Rewrite the data starting at the line that contains "At what coordinates should I click to accomplish: Increase" and ending at the line that contains "point(769,330)", both included, with every line kept. Multiply each click coordinate by 1.2 and round to whole numbers, with halves rounding up, and leave all other numbers unchanged.

## START

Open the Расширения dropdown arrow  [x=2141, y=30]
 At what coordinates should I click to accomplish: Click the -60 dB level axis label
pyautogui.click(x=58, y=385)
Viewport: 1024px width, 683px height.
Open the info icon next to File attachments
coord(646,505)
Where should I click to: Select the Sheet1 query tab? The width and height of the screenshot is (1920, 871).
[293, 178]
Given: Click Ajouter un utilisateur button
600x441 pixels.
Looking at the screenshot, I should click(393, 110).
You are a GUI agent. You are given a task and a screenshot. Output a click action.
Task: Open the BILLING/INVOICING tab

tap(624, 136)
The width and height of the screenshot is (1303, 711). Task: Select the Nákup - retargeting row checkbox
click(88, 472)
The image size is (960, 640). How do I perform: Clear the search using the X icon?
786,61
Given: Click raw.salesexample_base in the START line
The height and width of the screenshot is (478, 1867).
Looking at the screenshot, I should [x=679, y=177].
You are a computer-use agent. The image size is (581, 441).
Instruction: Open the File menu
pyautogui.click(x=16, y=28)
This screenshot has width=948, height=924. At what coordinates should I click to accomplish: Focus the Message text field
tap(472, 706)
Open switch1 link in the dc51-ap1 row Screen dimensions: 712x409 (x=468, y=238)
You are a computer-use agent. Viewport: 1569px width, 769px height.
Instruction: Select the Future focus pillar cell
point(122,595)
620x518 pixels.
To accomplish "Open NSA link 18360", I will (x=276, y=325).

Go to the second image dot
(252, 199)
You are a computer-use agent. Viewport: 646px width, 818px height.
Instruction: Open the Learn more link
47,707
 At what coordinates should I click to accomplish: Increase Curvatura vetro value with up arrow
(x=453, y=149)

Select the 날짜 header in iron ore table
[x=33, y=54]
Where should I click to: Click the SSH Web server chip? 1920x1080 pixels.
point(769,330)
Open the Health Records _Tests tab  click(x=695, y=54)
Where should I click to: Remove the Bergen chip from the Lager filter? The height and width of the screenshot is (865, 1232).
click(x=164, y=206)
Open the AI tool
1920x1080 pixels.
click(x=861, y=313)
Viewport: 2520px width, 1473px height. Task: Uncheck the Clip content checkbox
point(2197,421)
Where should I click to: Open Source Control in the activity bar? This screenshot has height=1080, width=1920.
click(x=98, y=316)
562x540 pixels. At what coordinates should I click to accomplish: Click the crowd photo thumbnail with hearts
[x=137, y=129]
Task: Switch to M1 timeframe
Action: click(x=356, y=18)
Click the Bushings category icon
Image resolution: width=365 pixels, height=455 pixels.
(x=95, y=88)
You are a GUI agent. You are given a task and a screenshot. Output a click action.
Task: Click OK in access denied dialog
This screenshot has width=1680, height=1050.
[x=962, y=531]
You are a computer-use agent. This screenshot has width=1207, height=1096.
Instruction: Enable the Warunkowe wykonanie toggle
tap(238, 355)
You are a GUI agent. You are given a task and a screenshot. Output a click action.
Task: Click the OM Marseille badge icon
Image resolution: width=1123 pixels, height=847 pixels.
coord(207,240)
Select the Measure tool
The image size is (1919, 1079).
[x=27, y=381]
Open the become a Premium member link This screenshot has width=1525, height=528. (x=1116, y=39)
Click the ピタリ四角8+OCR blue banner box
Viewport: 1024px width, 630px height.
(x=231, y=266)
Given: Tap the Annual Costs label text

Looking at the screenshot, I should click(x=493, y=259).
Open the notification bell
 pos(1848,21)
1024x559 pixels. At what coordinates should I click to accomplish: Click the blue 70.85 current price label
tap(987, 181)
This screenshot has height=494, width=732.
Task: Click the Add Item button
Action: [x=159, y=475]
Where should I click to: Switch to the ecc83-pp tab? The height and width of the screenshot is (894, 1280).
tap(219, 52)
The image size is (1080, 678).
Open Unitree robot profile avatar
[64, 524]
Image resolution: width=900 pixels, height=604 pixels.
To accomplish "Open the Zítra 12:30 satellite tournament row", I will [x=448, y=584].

## END

### Exercise output
 At what coordinates should I click to accomplish: Increase Curvatura vetro value with up arrow
(x=544, y=179)

Select the 날짜 header in iron ore table
[x=40, y=65]
Where should I click to: Click the SSH Web server chip? 1920x1080 pixels.
point(923,396)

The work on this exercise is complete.